### Quoted passage ###
On August 20, 1992, the Company completed a public offering of
securities and realized net proceeds of approximately $6,750,000, before
deducting expenses related to the offering of approximately $500,000. At
January 31, 1995, and July 31, 1995, the Company had cash and cash
equivalents of $2,236,156 and $1,658,211, respectively, and working
capital of $2,205,557 and $1,676,647, respectively.
The Company's current level of research and development activities
requires the expenditure of approximately $80,000 per month. Additional
expenses will be incurred in outside expanded clinical trials to
accomplish the necessary data collection and clinical trials required by
the FDA for the commercial production, marketing and distribution of the
Company's first proposed product. Management of the Company believes that
its current cash resources will be sufficient to support its operations
for at least through January 31, 1997. The Company's cash resources will
not be sufficient at current levels to permit the Company to complete the
clinical trials of its initial proposed product necessary to obtain any
FDA approvals. Accordingly, the Company may be required to collaborate
with one or more large pharmaceutical companies which will provide the
necessary financing and expertise to obtain regulatory approvals, complete
clinical development, manufacture and market such product. Alternatively,
the Company will be required to seek additional funds from other sources
not now identified. There can be no assurance that the Company will be
able to enter into the collaborative agreements or raise additional
capital necessary to complete its clinical trials, obtain necessary
regulatory approvals, or fully develop or commercialize its proposed
product on acceptable terms. In such event, if the Company was unable to
obtain from alternative sources the substantial financing necessary on
acceptable terms, it would be unable to complete the development or
commercialize any products.
### Given information ###
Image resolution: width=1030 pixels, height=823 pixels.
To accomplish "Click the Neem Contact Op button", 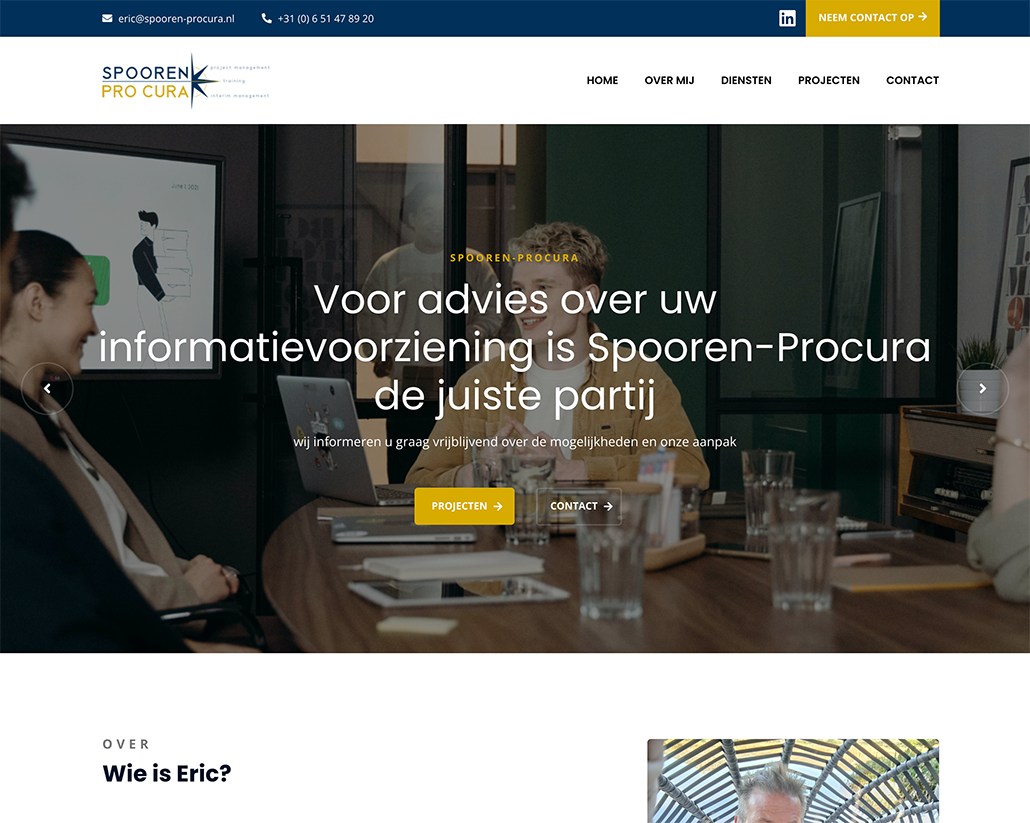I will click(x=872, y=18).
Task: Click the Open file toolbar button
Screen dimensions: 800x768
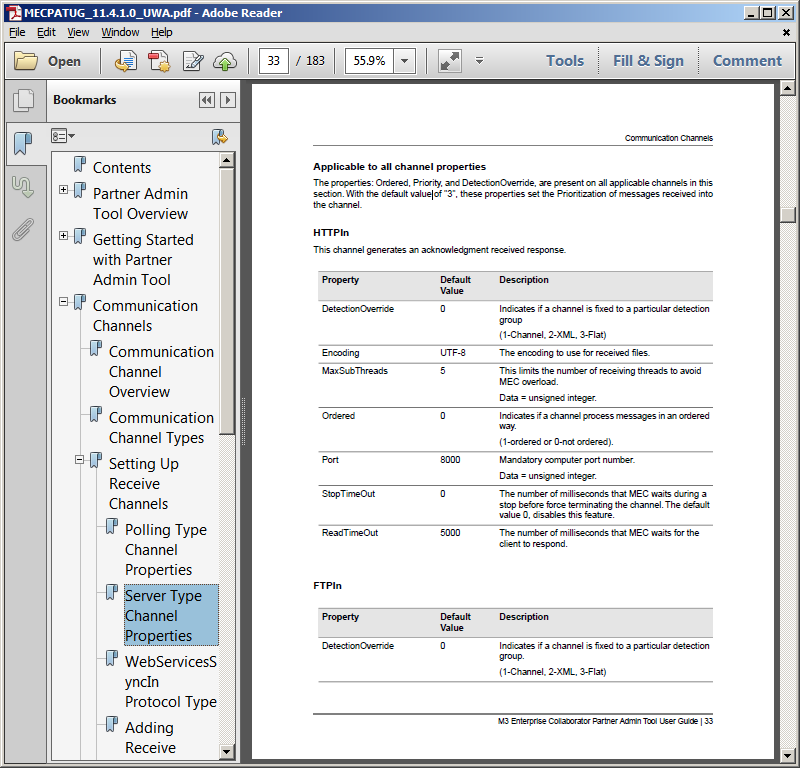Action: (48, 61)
###
• [Brief 1]:
Answer these questions from the passage on the Company's finances, one per line, marked as they are:
(a) What net proceeds did the Company realize from its public offering on August 20, 1992?
(b) How much does the Company's current level of research and development activities require it to spend each month?
(c) Through what date does management believe the current cash resources will be sufficient to support operations?
• [Brief 2]:
Quote word for word the part of the passage on the Company's finances that opens with the words containing "On August 20, 1992, the" and closes with "and $1,676,647, respectively.".
• [Brief 3]:
Extend the passage on the Company's finances, picking up after its last sentence.

• [Exercise output 1]:
(a) Approximately $6,750,000, before deducting offering expenses of approximately $500,000.
(b) Approximately $80,000 per month.
(c) At least through January 31, 1997.

• [Exercise output 2]:
On August 20, 1992, the Company completed a public offering of
securities and realized net proceeds of approximately $6,750,000, before
deducting expenses related to the offering of approximately $500,000. At
January 31, 1995, and July 31, 1995, the Company had cash and cash
equivalents of $2,236,156 and $1,658,211, respectively, and working
capital of $2,205,557 and $1,676,647, respectively.

• [Exercise output 3]:
<PAGE>
(Cont.)
MANAGEMENT'S DISCUSSION AND ANALYSIS OF FINANCIAL CONDITION AND
RESULTS OF OPERATIONS
Results of Operations
Six Months Ended July 31, 1995 Compared With six Months Ended July 31, 1994.
Total operating expenses for the six months ended July 31, 1995 were
$643,123 compared to $657,391 in the preceding year representing a
decrease of $14,268 or 2%. The decrease resulted from a decrease in the
Company's research and development activities and staff offset by increased
administrative cost.
Proprietary research and development expenses decreased by $98,626 to
$411,549 in 1995 compared to $510,175 in 1994, due to the decrease in
staff and associated research and development activities. Total general
and administrative expenses increased by $83,514 or 63% reflecting largely
director and officers insurance and corporate development activities.
Interest income decreased from $47,333 to $45,441, reflecting the
decrease in the Company's cash balance.
The Company's net loss decreased from $609,928 to $597,682 or 2%,
reflecting the Company's decrease in operating expenses as noted above.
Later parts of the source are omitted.